On the other hand, if you're experiencing symptoms such as sneezing, itchy eyes, and a runny or itchy nose that comes and goes, you're more likely dealing with allergies. The American College of Allergy, Asthma, and Immunology notes that environmental allergies can be triggered by pollen, mold, dust mites, pet dander and even certain foods.
Unlike colds, other people cannot catch allergies and symptoms can persist for weeks or even months, depending on the severity of the allergy triggers. If you suspect you may have allergies, it's best to consult an allergist for proper diagnosis and treatment.
Cold and allergies management and treatment
Whether you're suffering from a cold or allergies, finding relief from your symptoms is key to feeling better. While the causes and symptoms of these two conditions may overlap, the treatments can differ.
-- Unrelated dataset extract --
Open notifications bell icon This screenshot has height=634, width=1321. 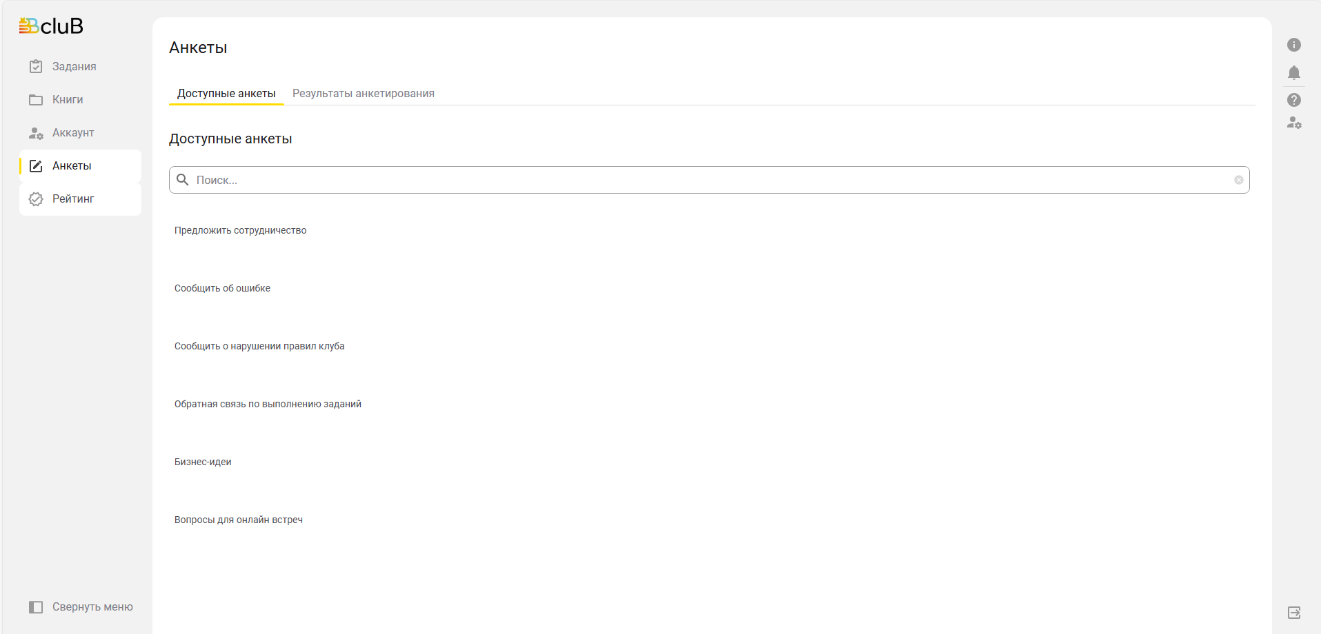point(1293,73)
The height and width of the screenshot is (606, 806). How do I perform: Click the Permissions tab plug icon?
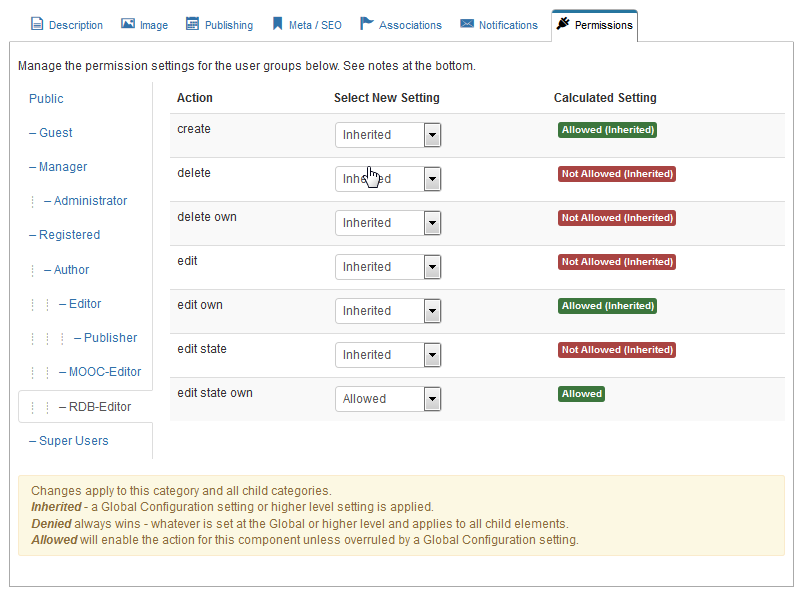click(x=564, y=24)
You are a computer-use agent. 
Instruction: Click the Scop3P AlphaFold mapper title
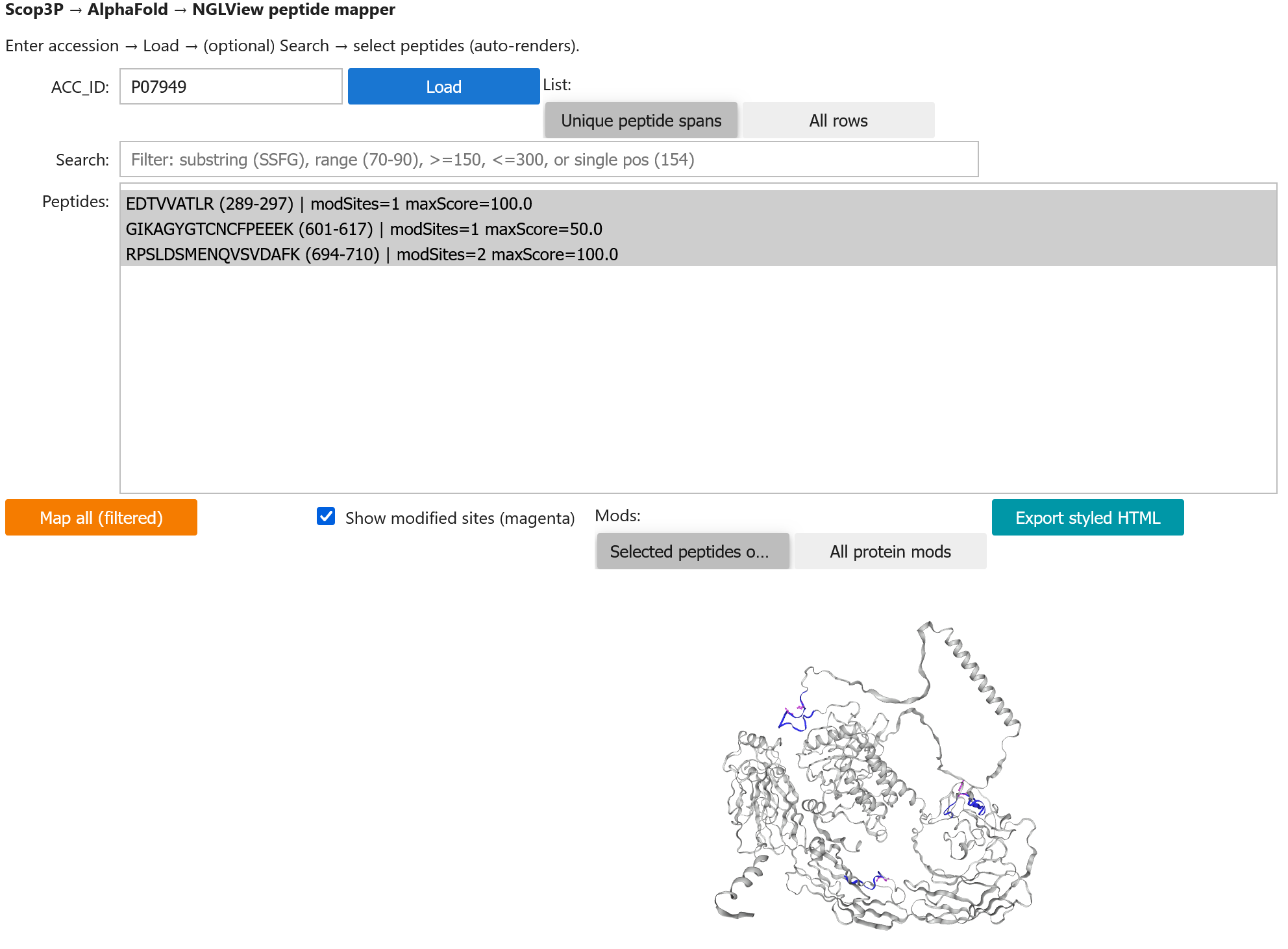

Treatment for a cold generally involves managing the symptoms while the body fights off the virus. According to Johns Hopkins Medicine, over-the-counter medications such as acetaminophen (Tylenol), ibuprofen (Motrin, Advil) and aspirin can help relieve pain and reduce fever. Nasal sprays and decongestants can help alleviate nasal congestion and sinus pressure, while cough syrups can help with coughing. Staying hydrated and resting while recovering from a cold is essential. Antibiotics are ineffective in treating colds as they only work against bacterial infections, not viruses.
For allergies, on the other hand, the Cleveland Clinic states the first step in treatment is to identify and avoid the allergen triggers as much as possible. Over-the-counter antihistamines can help block the histamines released by the body during an allergic reaction. Nasal sprays and eye drops can also help alleviate symptoms. For more severe allergies, prescription medications such as corticosteroids may be necessary. Allergy shots, also known as immunotherapy, can help desensitize the body to specific allergens over time.